For many, the word redirection translates to, “Uh oh—big trouble.” For some, the idea of a redirection can seem the equivalent of a dismissal, separation, or firing.
That’s a limiting perception. The job of managing people includes managing roles, goals, and day-to-day performance. Redirection is a part of that process.
In some ways it’s like flying airplanes where flight plans are set and frequent corrections in the air keep the airplane on course. The goal is a smooth flight that will arrive at the desired destination safely. But a surprise bout of turbulence may force the plane to change altitude to find smoother air space.
The same is true in the workplace. We all hope for a smooth ride in the course of achieving our goals but people sometimes experience turbulence and need “in-flight” corrections, too. This type of correction is what I call redirection.
A Closer Look at Redirection
A redirection is used for learners in a “can’t do” situation, not in a “won’t do” situation. With constantly evolving priorities, technology, and demands, many a worker is learning something new every day. Add in unclear vision, goals, or roles, and a worker can fall behind or make mistakes.
How should a new manager approach a person who needs redirection? Ken Blanchard shares a five-step process in his bestselling book, Whale Done! The Power of Positive Relationships.

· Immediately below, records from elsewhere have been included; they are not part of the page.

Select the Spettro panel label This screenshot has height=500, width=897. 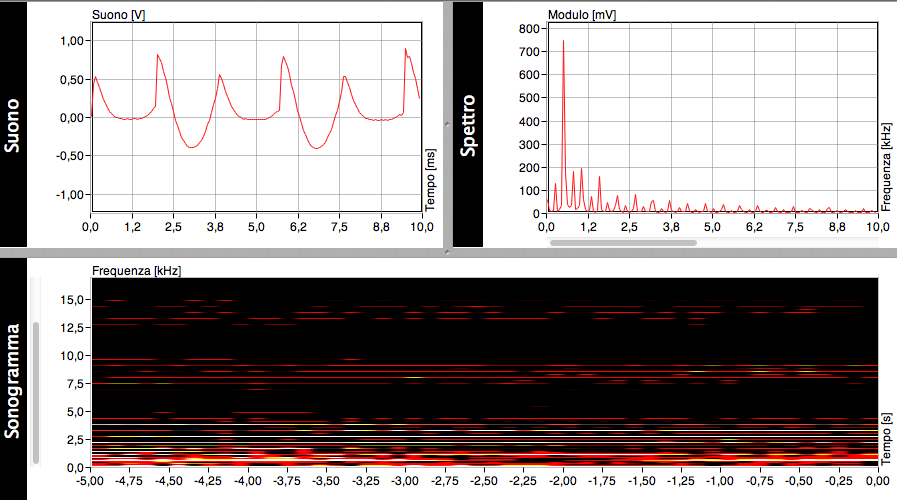coord(468,125)
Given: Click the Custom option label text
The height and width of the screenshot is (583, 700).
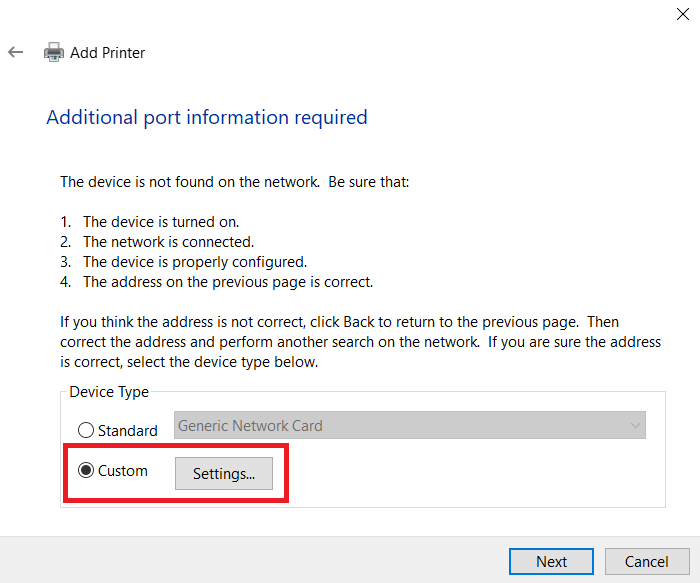Looking at the screenshot, I should click(x=122, y=471).
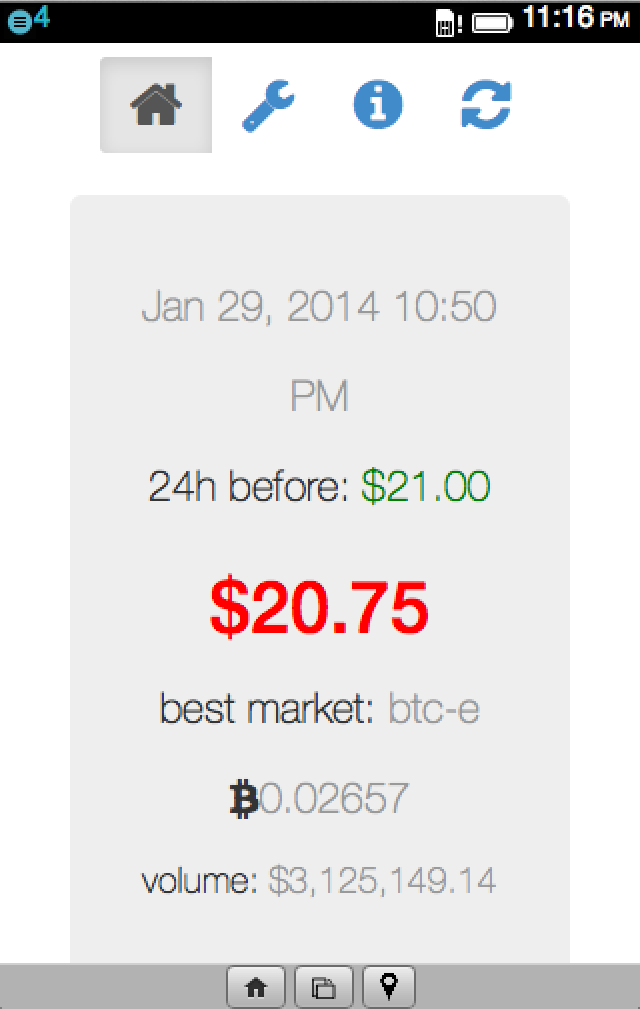Tap the 0.02657 bitcoin value
This screenshot has height=1009, width=640.
(334, 799)
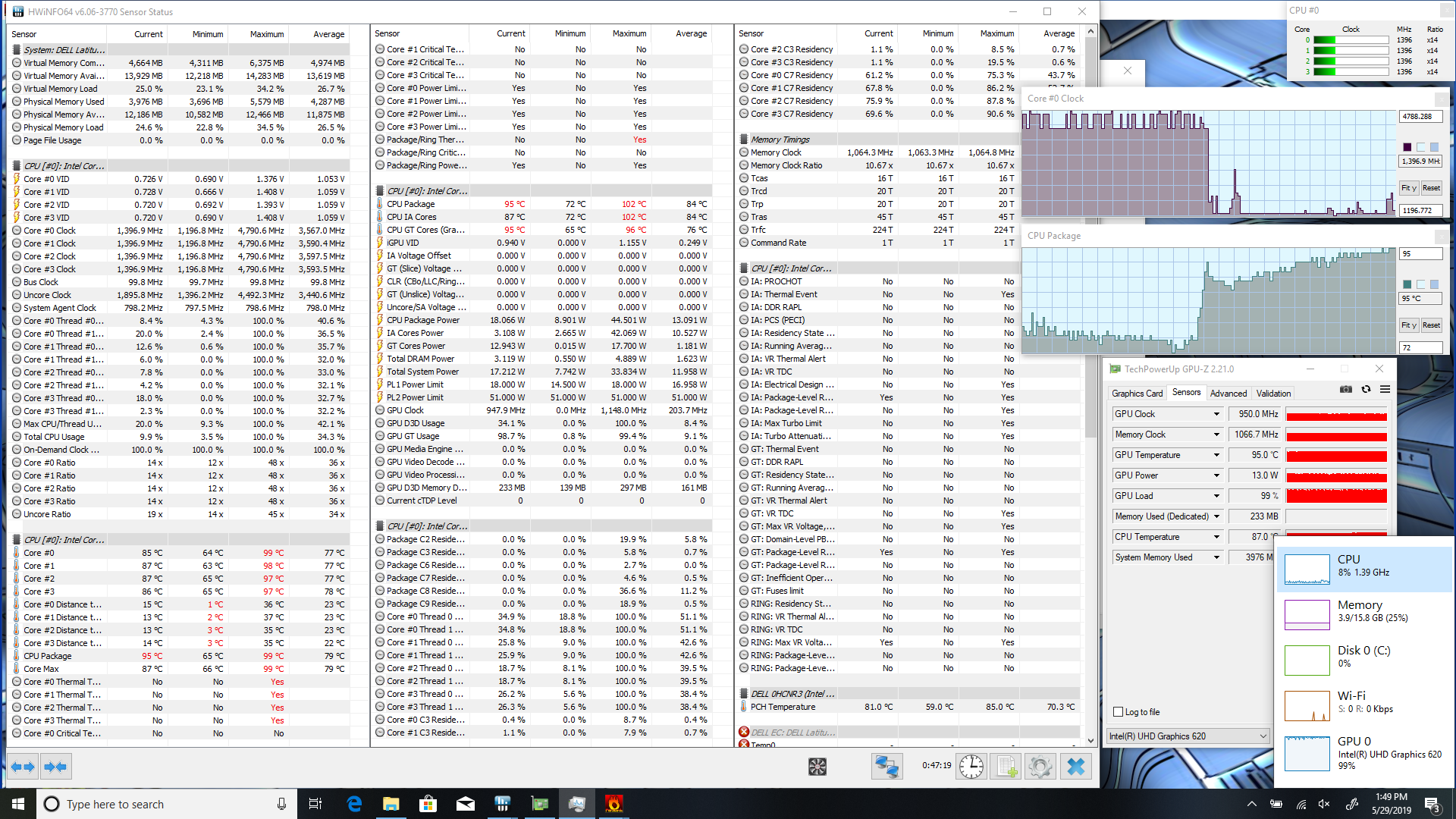Open GPU-Z hamburger menu
The width and height of the screenshot is (1456, 819).
pyautogui.click(x=1385, y=390)
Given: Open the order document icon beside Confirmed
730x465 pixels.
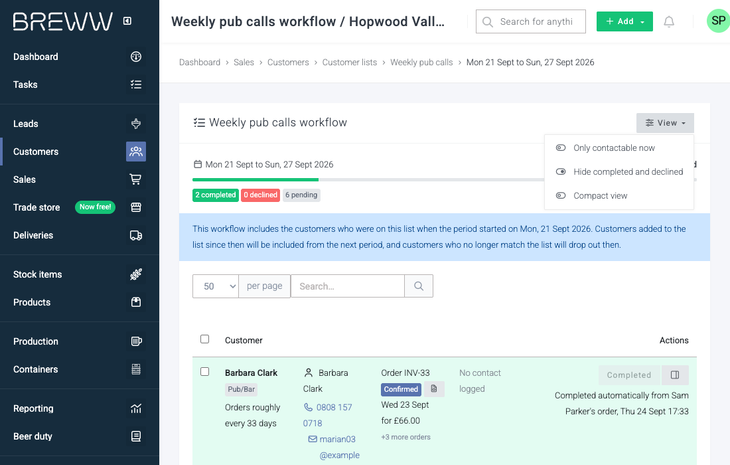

Here are Ken’s five steps for redirection:
- Describe the error objectively, without blame and without drama. Example: “Your report was two hours late.” No eye-rolling, desk-pounding, or sarcasm. Just the facts.
- Describe the negative impact of the error. Example: “As a result, I had to cancel an important meeting because I did not have the data I needed in time.” Again, no emotion. Just the facts.
- If appropriate, take the blame for not being clear. Example: “I was giving you a lot of direction about several projects at once. Perhaps I wasn’t clear about the absolute deadline for your report.” This is an important step and can be a powerful, face-saving, loyalty-building action to take. It’s entirely possible that a new manager was not clear or specific enough.
- Go over the task or goal again. Example: “To be sure that I am clear this time, let me review with you what I need and when I must have it. I need….” It’s important to give very specific information and also to get agreement that what you are asking for is possible.
- Express continued trust and reaffirm your belief in the person’s abilities. Example: “Now that we have talked about this, I’m sure we’ll have no problem next time.” People need to know that an error will not permanently taint them.
It’s normal to occasionally get off course—especially when you are learning a new skill or taking on new goals and projects. Redirection is a natural part of the process even though it can be uncomfortable at times. As Winston Churchill said, “I am always ready to learn, but I do not always like being taught.” When a correction is required, this 5-step redirection can get things back on track.
About the author:
Cathy Huett is Director, Professional Services at The Ken Blanchard Companies. This is the third in a series of posts specifically geared toward new and emerging leaders.
9 thoughts on “Redirection Redefined – 5 Steps to Stay on Track”
It always fascinates me that most people automatically assume redirection is a negative. To put it in the flight analogy, what if having to change altitudes actually results in a tailwind that gets you there quicker and with less fuel consumed?
That’s not a bad thing… that’s a great thing… but only if we have the courage and persistence to redirect without destroying our team in the process.
Thanks for making me think Cathy!
Thank you Bill for your comment. Perhaps the underlying problem is that our self esteem is fragile and we like to think we are pretty good at most everything we do. We don’t like hearing that something can be done better – or having to deliver that message to others. But with the courage you mention, a manager can take people to higher levels of performance – enhancing their self esteem in the process.
Considering the differences between a Low vs. High context culture and Task vs. Relationship trust oriented culture, are these 5 steps valid for all the different cultures?
If not, how these 5 steps should be modified or adapted according to the different culture?
Thank you Ivan for raising an interesting question about culture. In my experience and in my opinion the 5 steps to redirection are helpful to getting performance back on track in most situations. Keeping to the facts and avoiding assumptions, allegations, blaming, scolding or belittling makes for objective feedback. I believe that objective feedback followed by review of what needs to be done or corrected and ending with an affirmation of the person is pretty safe territory. Of course specific words, timing and details will need to reflect the culture.
Why would you want to modify this to be different in either a task or trust based environment? Don’t all employees benefit from clear objectives, constructive feedback and the occasional reminder of managerial trust in their abilities?
I asked that because during my MBA I’ve had the opportunity to meet people coming from different countries (Europe, Asia, Middle East,…) and thanks to such unique experience now I am aware about the relevance of handling different mindsets and culture in order to be more effective when communicating as well as avoiding threats coming from cross-cultural divergences.
Anyhow, as Cathy answered to me, keeping to the facts, avoiding assumptions and so on will avoid most of such situations and just in case trim the 5 steps according to the cultures and mindsets.
What would you trim? Which mindsets-cultures?